Quando se busca o autocontrole atavés da repressão dos sentimentos, emoções e até pensamentos, o corpo acaba manifestando seus gritos. No livro Quando a Alma Fala Através do Corpo: Compreender e Curar Distúrbios Psicossomáticos, Hans Morschitzky (Ed. Vozes, 2017, p. 95) observa que “uma em cada quatro pessoas procura o médico em função de queixas físicas que não possuem causa orgânica alguma ou insuficiente”.

 

A primeira aplicação prática da compreensão da akrasia é o desenvolvimento de uma maior autocompreensão.
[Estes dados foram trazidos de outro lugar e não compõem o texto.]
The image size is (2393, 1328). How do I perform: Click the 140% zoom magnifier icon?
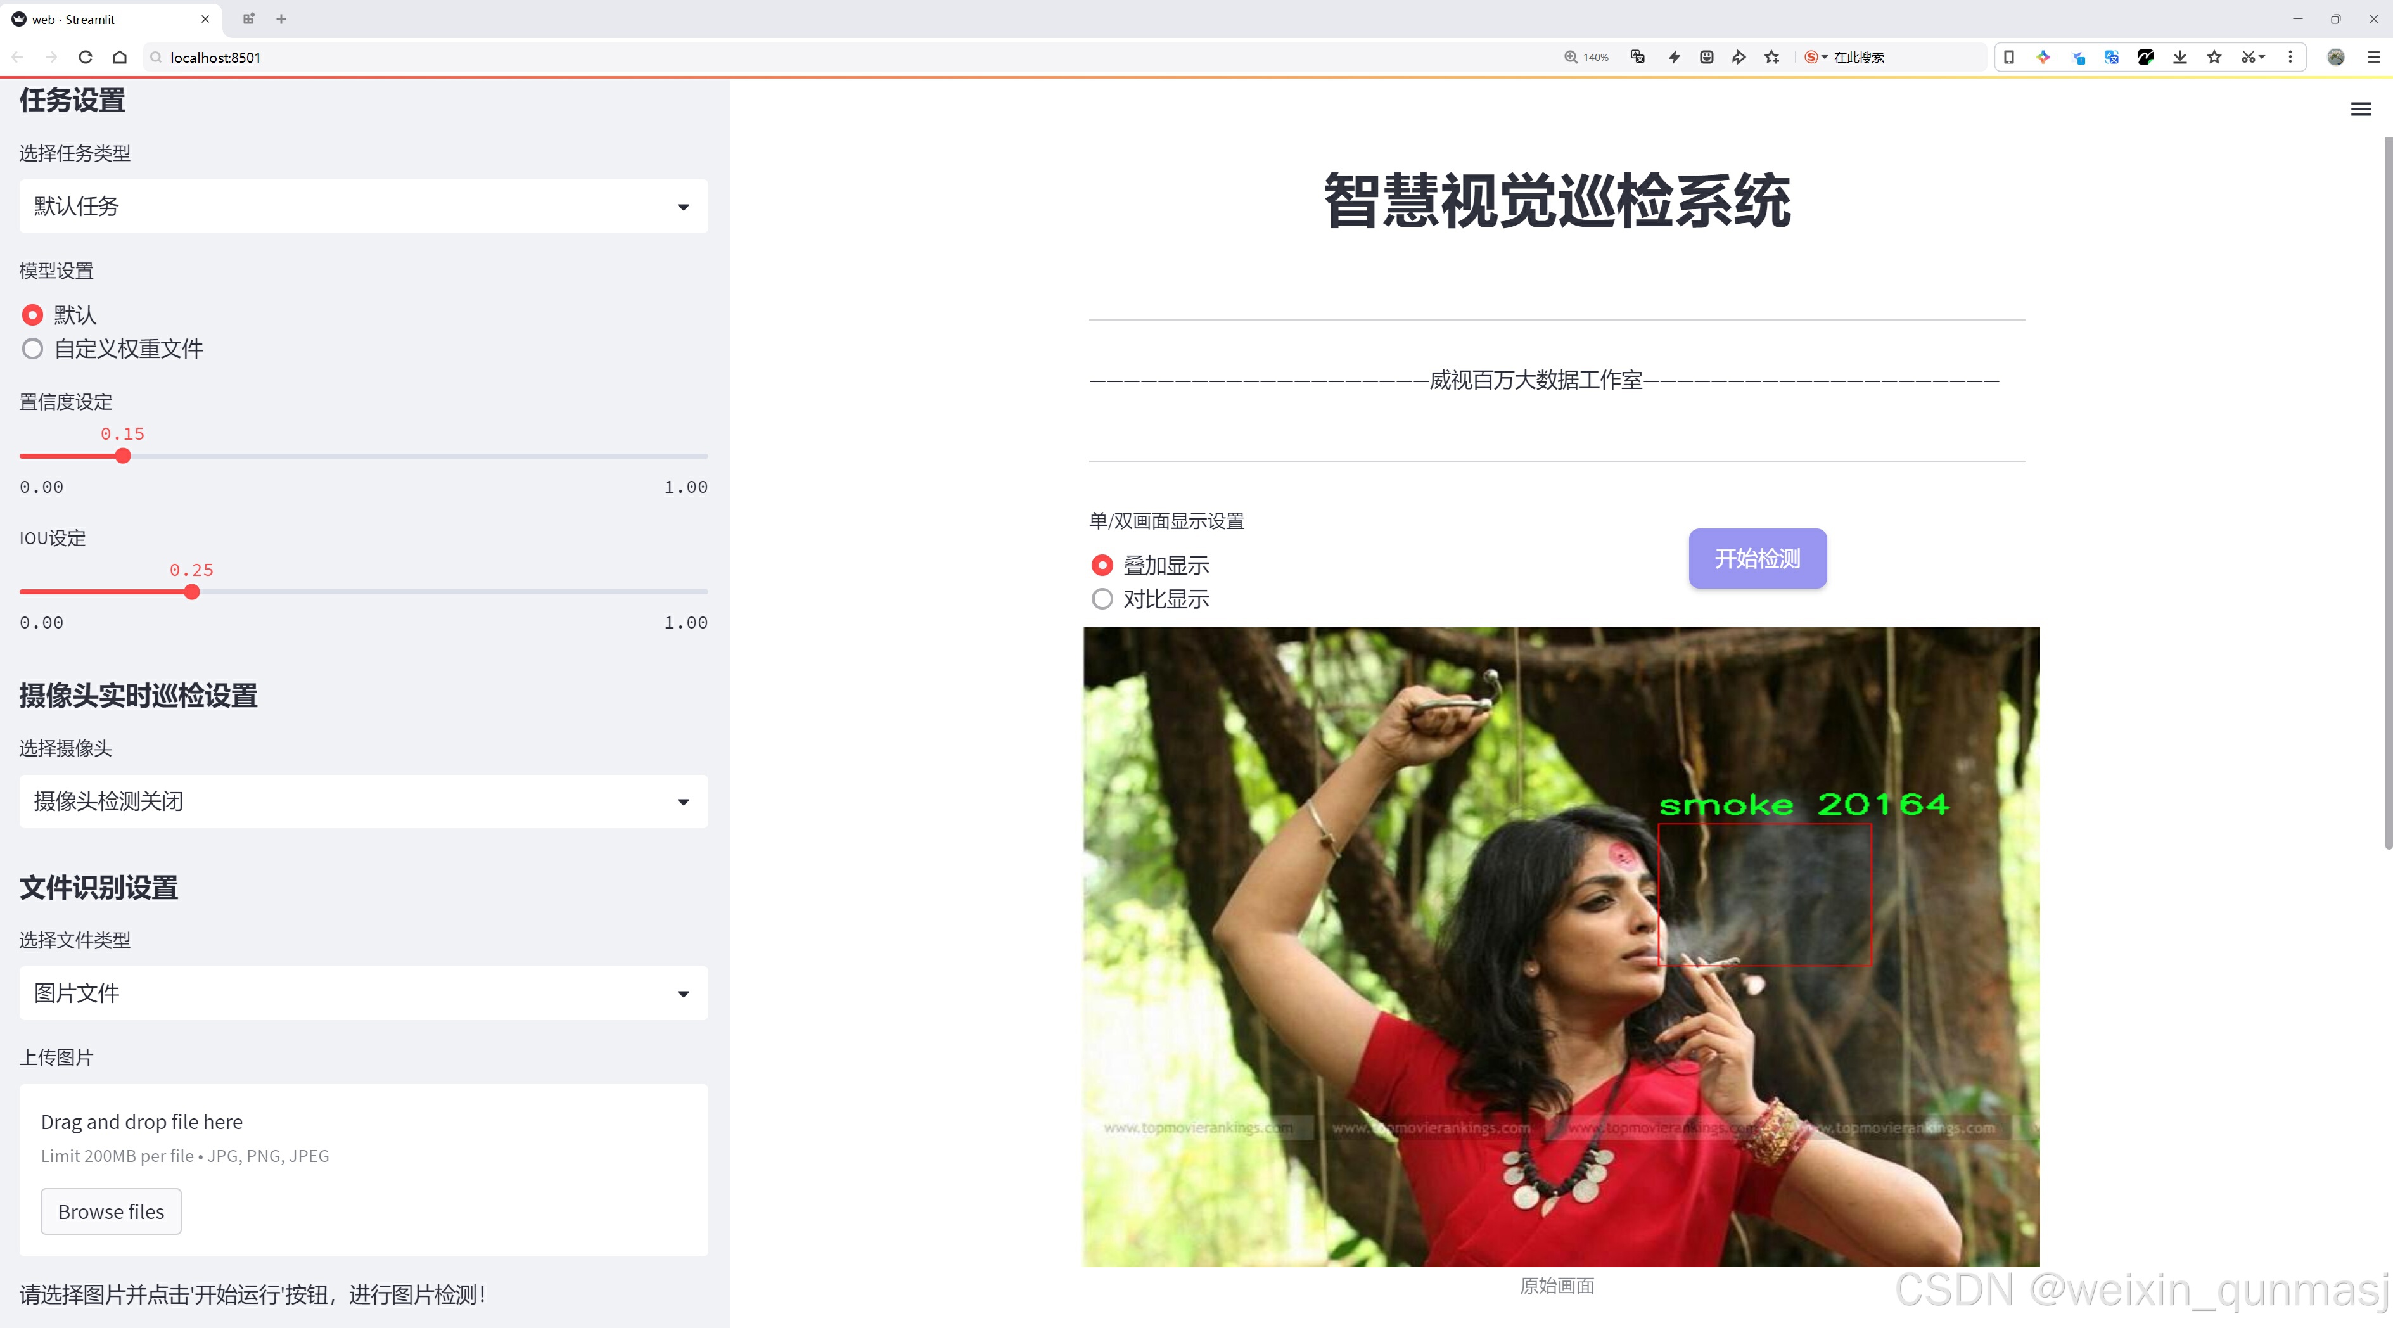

Reconhecer que o autocontrole não é apenas uma questão de força de vontade, mas que envolve tanto aspectos espirituais quanto psicológicos, pode ajudar na adoção de estratégias mais eficazes para lidar com comportamentos autodestrutivos.

 

Outro aspecto importante é reconhecer a integração entre o espiritual, o psíquico e o somático. A fé não pode ser confundida com uma varinha mágica que resolve todos os problemas. A fé não nega a realidade; ela é uma ferramenta que nos ajuda a reconhecer os problemsa sempre que necessário.

 

Por fim, a expressão saudável dos sentimentos é crucial. Em vez de reprimir emoções ou usar a culpa como uma forma de controle, é importante aprender a expressar e gerenciar sentimentos de maneira construtiva. É preciso falar sobre o que você está sentindo.